____ STUDY MATERIAL
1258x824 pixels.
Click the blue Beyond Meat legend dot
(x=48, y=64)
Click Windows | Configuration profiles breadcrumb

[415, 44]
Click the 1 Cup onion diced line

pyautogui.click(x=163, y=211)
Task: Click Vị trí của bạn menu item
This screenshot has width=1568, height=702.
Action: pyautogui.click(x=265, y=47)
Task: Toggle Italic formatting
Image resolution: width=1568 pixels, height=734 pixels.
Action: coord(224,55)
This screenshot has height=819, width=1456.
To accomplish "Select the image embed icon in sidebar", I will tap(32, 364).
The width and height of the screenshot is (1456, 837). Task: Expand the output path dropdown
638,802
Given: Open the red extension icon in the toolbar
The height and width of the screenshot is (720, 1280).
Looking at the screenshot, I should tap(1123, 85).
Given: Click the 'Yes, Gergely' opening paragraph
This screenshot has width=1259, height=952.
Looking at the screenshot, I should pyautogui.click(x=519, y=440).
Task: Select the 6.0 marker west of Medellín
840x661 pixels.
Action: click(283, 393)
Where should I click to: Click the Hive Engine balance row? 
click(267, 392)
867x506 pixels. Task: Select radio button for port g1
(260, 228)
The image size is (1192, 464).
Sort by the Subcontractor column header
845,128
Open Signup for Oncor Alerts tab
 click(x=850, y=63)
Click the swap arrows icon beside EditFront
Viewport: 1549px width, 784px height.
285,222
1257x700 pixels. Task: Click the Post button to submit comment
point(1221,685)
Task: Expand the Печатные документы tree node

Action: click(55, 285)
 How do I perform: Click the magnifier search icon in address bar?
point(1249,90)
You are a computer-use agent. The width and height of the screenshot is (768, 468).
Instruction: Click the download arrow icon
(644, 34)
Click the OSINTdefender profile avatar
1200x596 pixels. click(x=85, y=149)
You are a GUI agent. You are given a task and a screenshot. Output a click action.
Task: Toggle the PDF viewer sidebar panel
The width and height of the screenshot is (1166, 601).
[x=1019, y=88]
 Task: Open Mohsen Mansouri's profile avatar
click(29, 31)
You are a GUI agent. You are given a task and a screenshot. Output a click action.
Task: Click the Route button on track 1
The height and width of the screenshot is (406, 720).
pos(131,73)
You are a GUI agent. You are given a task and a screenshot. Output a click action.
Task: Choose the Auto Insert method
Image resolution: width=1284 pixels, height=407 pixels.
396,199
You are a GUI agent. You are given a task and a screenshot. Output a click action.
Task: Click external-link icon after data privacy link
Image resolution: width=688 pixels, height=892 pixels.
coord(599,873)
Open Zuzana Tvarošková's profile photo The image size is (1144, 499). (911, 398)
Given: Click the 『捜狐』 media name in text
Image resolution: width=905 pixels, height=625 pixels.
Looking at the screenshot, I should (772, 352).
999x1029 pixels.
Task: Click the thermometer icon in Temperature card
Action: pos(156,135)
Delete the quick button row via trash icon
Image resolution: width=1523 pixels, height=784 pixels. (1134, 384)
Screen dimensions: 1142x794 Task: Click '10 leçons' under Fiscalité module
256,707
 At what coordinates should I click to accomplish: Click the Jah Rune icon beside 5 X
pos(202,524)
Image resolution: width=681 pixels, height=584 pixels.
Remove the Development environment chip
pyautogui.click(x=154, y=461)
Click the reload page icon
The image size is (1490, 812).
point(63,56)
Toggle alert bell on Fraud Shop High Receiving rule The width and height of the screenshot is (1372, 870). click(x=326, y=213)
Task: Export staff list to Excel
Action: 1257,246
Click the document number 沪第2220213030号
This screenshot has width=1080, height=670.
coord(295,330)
________
> EXERCISE OBJECTIVE: Using the entries above, please restate each one word for word.

> EXPECTED ANSWER:
1258x824 pixels.
Click the blue Beyond Meat legend dot
(x=48, y=64)
Click Windows | Configuration profiles breadcrumb

[415, 44]
Click the 1 Cup onion diced line

pyautogui.click(x=163, y=211)
Task: Click Vị trí của bạn menu item
This screenshot has width=1568, height=702.
Action: pyautogui.click(x=265, y=47)
Task: Toggle Italic formatting
Image resolution: width=1568 pixels, height=734 pixels.
Action: coord(224,55)
This screenshot has height=819, width=1456.
To accomplish "Select the image embed icon in sidebar", I will tap(32, 364).
The width and height of the screenshot is (1456, 837). Task: Expand the output path dropdown
638,802
Given: Open the red extension icon in the toolbar
The height and width of the screenshot is (720, 1280).
Looking at the screenshot, I should tap(1123, 85).
Given: Click the 'Yes, Gergely' opening paragraph
This screenshot has width=1259, height=952.
Looking at the screenshot, I should pyautogui.click(x=519, y=440).
Task: Select the 6.0 marker west of Medellín
840x661 pixels.
Action: click(283, 393)
Where should I click to: Click the Hive Engine balance row? 
click(267, 392)
867x506 pixels. Task: Select radio button for port g1
(260, 228)
The image size is (1192, 464).
Sort by the Subcontractor column header
845,128
Open Signup for Oncor Alerts tab
 click(x=850, y=63)
Click the swap arrows icon beside EditFront
Viewport: 1549px width, 784px height.
285,222
1257x700 pixels. Task: Click the Post button to submit comment
point(1221,685)
Task: Expand the Печатные документы tree node

Action: click(55, 285)
 How do I perform: Click the magnifier search icon in address bar?
point(1249,90)
You are a computer-use agent. The width and height of the screenshot is (768, 468).
Instruction: Click the download arrow icon
(644, 34)
Click the OSINTdefender profile avatar
1200x596 pixels. click(x=85, y=149)
You are a GUI agent. You are given a task and a screenshot. Output a click action.
Task: Toggle the PDF viewer sidebar panel
The width and height of the screenshot is (1166, 601).
[x=1019, y=88]
 Task: Open Mohsen Mansouri's profile avatar
click(29, 31)
You are a GUI agent. You are given a task and a screenshot. Output a click action.
Task: Click the Route button on track 1
The height and width of the screenshot is (406, 720).
pos(131,73)
You are a GUI agent. You are given a task and a screenshot. Output a click action.
Task: Choose the Auto Insert method
Image resolution: width=1284 pixels, height=407 pixels.
396,199
You are a GUI agent. You are given a task and a screenshot. Output a click action.
Task: Click external-link icon after data privacy link
Image resolution: width=688 pixels, height=892 pixels.
coord(599,873)
Open Zuzana Tvarošková's profile photo The image size is (1144, 499). (911, 398)
Given: Click the 『捜狐』 media name in text
Image resolution: width=905 pixels, height=625 pixels.
Looking at the screenshot, I should (772, 352).
999x1029 pixels.
Task: Click the thermometer icon in Temperature card
Action: pos(156,135)
Delete the quick button row via trash icon
Image resolution: width=1523 pixels, height=784 pixels. (1134, 384)
Screen dimensions: 1142x794 Task: Click '10 leçons' under Fiscalité module
256,707
 At what coordinates should I click to accomplish: Click the Jah Rune icon beside 5 X
pos(202,524)
Image resolution: width=681 pixels, height=584 pixels.
Remove the Development environment chip
pyautogui.click(x=154, y=461)
Click the reload page icon
The image size is (1490, 812).
point(63,56)
Toggle alert bell on Fraud Shop High Receiving rule The width and height of the screenshot is (1372, 870). click(x=326, y=213)
Task: Export staff list to Excel
Action: 1257,246
Click the document number 沪第2220213030号
This screenshot has width=1080, height=670.
coord(295,330)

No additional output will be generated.